= Exercise brief =
Count all lines holding "will" in the data below and say the number, nothing more.
::: Materials provided
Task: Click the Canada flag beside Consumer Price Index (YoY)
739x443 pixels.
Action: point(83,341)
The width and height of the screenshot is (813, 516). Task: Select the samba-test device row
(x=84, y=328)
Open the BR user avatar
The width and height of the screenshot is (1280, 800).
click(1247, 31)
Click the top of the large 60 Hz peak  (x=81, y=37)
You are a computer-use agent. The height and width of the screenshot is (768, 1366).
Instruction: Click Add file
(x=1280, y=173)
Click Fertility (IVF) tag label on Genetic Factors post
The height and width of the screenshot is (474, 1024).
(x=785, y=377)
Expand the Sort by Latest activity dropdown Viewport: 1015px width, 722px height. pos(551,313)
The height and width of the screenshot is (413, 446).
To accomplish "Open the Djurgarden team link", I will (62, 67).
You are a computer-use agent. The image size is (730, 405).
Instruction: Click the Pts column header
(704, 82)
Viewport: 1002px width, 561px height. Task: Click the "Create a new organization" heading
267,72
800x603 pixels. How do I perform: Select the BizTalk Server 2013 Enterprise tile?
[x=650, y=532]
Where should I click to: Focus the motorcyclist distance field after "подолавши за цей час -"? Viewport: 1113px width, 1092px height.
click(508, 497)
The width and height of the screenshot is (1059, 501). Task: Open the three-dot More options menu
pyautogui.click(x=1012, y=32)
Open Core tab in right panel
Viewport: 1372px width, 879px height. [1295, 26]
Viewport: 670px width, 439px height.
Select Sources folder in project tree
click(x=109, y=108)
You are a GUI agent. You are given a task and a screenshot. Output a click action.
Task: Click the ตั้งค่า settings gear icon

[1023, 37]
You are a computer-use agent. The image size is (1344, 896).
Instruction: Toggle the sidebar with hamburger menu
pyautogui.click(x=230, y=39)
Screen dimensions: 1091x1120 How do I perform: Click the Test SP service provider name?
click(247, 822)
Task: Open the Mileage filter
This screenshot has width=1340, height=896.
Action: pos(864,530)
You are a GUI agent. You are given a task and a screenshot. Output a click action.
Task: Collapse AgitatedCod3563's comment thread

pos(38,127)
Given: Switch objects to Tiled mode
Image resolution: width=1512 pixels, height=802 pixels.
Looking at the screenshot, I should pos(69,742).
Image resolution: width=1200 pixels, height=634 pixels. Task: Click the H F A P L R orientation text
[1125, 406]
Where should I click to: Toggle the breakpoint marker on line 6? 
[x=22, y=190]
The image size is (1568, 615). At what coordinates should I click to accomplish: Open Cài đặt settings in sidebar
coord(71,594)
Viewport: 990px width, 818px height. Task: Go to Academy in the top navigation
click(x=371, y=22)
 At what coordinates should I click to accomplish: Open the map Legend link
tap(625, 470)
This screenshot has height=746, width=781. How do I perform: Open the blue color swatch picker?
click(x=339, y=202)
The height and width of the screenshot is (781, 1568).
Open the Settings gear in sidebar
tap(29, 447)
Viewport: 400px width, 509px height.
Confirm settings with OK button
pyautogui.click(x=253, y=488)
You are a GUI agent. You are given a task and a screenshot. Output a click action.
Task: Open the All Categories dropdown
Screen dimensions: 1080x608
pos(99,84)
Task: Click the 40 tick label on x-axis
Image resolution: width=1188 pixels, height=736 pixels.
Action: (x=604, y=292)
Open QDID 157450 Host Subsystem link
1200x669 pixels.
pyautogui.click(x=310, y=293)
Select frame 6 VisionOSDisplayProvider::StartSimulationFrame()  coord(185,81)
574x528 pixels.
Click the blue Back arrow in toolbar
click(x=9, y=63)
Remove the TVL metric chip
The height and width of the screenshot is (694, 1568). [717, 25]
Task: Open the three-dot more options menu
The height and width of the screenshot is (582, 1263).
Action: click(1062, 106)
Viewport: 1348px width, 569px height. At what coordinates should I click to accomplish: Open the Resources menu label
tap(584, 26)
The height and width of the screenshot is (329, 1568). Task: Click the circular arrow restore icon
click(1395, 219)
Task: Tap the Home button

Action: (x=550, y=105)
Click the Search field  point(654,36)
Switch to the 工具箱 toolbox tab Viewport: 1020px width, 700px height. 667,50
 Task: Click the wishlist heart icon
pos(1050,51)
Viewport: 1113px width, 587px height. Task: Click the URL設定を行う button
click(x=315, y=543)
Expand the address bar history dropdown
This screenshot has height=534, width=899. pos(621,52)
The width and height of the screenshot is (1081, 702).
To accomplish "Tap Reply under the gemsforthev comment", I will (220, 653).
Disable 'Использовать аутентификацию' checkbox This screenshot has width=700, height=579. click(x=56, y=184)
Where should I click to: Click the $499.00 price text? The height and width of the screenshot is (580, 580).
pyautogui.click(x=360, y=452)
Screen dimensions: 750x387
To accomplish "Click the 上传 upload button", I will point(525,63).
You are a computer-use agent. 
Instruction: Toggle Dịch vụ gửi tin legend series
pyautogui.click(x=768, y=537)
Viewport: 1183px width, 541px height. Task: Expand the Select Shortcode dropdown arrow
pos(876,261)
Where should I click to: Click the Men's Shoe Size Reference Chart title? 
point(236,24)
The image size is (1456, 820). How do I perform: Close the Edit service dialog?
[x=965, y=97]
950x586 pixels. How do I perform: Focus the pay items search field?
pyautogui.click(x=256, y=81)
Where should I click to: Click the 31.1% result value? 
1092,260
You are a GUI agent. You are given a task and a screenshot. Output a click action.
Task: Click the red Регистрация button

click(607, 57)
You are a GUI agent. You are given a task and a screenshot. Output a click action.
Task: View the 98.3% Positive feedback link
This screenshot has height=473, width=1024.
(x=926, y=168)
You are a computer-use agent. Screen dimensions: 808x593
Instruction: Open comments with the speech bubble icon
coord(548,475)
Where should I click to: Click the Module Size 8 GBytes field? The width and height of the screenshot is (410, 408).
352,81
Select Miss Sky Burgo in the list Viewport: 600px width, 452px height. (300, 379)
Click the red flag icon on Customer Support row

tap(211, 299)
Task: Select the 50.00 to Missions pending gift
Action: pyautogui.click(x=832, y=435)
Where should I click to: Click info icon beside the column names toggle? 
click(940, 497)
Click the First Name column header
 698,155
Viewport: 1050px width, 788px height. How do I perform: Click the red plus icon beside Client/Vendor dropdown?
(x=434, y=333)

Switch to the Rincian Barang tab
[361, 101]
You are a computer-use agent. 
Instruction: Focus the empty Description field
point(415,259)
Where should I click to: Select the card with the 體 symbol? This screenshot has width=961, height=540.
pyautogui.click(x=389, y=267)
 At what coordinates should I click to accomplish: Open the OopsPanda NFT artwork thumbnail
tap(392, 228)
::::::
= Answer area =
3